# Texto del documento:

========

08 octubre 2009

RABADILLA BARROCA

Theodora. Georg Friedrich Händel (1685-1759)
Oratorio en tres actos, HWV 68
Versión de concierto

Teatro Real. 7 de octubre de 2009.
Equipo artístico: Gabrieli Consort and Players
Dirección musical: Paul McCreesh
Reparto:
Theodora: Renata Pokupic Irene: Anna Stéphany Didymus: Iestyn Davies Septimus: John Mark Ainsley Valens: Simon Kirkbride Mensajero: Richard Rowntree
Asistir a la interpretación completa de un oratorio de Händel en versión de concierto es siempre -pero especialmente cuando el oyente es obeso- una buena ocasión para comprobar cómo anda uno de amor al arte. En este caso, fue el dolor de rabadilla producido por tres horas de apoyo del cóccix sobre una butaca de principal del Teatro Real lo que puso a prueba el gusto de este aficionado por la música barroca, por el músico de Halle, por los Gabrieli Consort and Players, por los santos mártires de Antioquía y por el lucero del alba.
Triunfaron estos últimos. Todos ellos. De lo cual me alegro mucho porque hubo un par de momentos en los que, a la vista de lo que me hacían sufrir las ancas, me planteé seriamente la posibilidad de llorar de dolor. Afortunadamente acabé por hacerlo de emoción. Dos veces sólo en el primer acto: la primera -previsible- cuando Anna Stéphany acometió Bane of Virtue, un aria que siempre me hace desear ser mejor persona. La cosa había llegado hasta ahí no sin cierta desazón inicial: obertura fría y Kirkbride poco convincente en su primera aria, dignamente resuelta -como casi todas las demás- pero tan desprovista de sentimiento que no se sabía si el gobernador romano estaba amenazando a los cristianos con diversos tormentos o si enumeraba las partes del aparato excretor; en el resto igual de soso y además no pocas veces pequeño de voz. Cierto que ya al principio se pudo escuchar una memorable interpretación de Descend Kind Pity por parte de la mejor voz de la noche, la del tenor John Mark Ainsley.

========

# Datos:
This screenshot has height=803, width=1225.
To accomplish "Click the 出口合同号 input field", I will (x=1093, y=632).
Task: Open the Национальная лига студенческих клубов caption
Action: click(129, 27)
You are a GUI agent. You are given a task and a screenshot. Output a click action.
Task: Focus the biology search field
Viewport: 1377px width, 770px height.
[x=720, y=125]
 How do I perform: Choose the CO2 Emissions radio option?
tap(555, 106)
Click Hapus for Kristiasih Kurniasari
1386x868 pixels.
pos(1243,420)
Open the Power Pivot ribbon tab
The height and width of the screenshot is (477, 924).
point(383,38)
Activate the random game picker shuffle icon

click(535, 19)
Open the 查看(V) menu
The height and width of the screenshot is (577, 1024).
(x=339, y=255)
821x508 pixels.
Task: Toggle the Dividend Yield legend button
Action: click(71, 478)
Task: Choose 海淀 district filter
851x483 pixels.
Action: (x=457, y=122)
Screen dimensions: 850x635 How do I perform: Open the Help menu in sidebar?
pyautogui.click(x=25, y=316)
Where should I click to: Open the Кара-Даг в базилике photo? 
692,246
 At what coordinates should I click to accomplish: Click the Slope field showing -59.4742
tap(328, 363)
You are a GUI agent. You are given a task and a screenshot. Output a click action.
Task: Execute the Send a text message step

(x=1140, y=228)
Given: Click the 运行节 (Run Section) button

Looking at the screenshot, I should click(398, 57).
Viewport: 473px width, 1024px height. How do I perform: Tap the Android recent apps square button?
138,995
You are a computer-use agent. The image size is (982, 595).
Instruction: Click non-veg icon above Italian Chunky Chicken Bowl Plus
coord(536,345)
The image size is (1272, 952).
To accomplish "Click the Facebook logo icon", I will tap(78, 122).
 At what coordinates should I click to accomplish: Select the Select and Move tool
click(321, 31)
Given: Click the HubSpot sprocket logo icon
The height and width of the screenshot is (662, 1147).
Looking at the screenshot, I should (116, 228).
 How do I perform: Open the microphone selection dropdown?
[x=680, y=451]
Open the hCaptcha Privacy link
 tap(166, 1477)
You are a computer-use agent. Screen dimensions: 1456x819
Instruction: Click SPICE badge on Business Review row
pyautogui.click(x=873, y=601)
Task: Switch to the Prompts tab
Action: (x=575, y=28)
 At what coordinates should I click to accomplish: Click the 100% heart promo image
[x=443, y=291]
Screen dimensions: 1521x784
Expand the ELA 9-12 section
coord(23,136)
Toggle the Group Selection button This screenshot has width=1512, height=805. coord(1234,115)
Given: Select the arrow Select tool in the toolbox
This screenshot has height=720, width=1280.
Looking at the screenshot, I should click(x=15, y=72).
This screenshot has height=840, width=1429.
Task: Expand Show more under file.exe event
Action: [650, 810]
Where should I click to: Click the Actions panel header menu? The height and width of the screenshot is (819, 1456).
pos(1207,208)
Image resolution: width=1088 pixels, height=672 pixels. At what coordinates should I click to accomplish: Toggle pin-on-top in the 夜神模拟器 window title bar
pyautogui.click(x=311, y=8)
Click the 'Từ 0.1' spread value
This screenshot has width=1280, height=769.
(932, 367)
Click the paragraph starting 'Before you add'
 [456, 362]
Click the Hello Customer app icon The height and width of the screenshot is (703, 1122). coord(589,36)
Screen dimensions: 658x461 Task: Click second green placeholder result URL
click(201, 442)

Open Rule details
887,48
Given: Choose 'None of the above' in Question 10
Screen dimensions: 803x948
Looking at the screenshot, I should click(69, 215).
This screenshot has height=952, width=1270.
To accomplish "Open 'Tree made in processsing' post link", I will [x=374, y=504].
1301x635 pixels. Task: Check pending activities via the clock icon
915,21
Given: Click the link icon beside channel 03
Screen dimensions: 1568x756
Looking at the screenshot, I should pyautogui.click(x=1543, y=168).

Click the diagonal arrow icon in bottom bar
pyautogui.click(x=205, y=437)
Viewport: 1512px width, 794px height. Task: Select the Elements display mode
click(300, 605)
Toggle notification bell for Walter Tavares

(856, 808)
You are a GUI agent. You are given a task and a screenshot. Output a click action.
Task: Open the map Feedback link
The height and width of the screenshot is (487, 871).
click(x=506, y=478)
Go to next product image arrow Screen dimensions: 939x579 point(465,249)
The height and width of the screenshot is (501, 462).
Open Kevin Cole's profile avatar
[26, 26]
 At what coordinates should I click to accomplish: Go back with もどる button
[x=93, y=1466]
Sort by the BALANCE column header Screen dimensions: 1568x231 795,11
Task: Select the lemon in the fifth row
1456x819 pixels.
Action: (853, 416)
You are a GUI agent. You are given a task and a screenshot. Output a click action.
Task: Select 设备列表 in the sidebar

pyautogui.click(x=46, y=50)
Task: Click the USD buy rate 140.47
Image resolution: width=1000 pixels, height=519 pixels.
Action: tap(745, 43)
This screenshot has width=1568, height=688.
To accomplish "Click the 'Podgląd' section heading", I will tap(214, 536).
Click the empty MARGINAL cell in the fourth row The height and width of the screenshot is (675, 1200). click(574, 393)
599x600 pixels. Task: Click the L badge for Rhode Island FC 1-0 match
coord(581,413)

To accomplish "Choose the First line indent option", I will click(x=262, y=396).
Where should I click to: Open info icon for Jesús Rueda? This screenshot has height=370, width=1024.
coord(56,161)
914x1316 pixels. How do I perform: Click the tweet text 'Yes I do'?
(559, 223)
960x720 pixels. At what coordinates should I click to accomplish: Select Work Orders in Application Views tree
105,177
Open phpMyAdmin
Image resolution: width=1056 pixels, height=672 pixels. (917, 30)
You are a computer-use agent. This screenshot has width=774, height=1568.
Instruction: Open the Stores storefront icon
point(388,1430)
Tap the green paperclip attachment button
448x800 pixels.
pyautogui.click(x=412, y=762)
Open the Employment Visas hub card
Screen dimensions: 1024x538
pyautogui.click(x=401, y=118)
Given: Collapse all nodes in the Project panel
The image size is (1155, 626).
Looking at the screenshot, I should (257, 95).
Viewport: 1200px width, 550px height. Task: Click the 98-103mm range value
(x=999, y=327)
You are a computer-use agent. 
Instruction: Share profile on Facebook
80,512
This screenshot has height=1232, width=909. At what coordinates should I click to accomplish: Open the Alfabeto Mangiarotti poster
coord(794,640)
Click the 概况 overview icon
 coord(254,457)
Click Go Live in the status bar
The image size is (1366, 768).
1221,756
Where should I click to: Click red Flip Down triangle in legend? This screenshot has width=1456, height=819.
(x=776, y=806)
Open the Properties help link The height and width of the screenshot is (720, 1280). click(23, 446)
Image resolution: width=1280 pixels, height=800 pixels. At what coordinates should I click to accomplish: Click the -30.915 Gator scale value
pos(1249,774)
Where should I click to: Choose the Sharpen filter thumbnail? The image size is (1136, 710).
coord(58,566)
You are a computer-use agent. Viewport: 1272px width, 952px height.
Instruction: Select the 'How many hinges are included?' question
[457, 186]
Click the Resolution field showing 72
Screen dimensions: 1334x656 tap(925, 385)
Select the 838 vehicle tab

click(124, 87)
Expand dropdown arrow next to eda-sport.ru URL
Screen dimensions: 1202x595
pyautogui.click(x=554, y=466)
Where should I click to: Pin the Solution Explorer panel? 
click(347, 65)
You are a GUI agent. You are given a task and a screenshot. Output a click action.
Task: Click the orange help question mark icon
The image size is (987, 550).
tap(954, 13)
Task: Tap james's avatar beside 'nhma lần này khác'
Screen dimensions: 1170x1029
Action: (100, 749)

========

# Qué debes hacer:
Según la reseña del oratorio Theodora, ¿de quién fue la mejor voz de la noche? Los datos no guardan ninguna relación con la reseña.

# Respuesta del ejercicio:
Fue la del tenor John Mark Ainsley.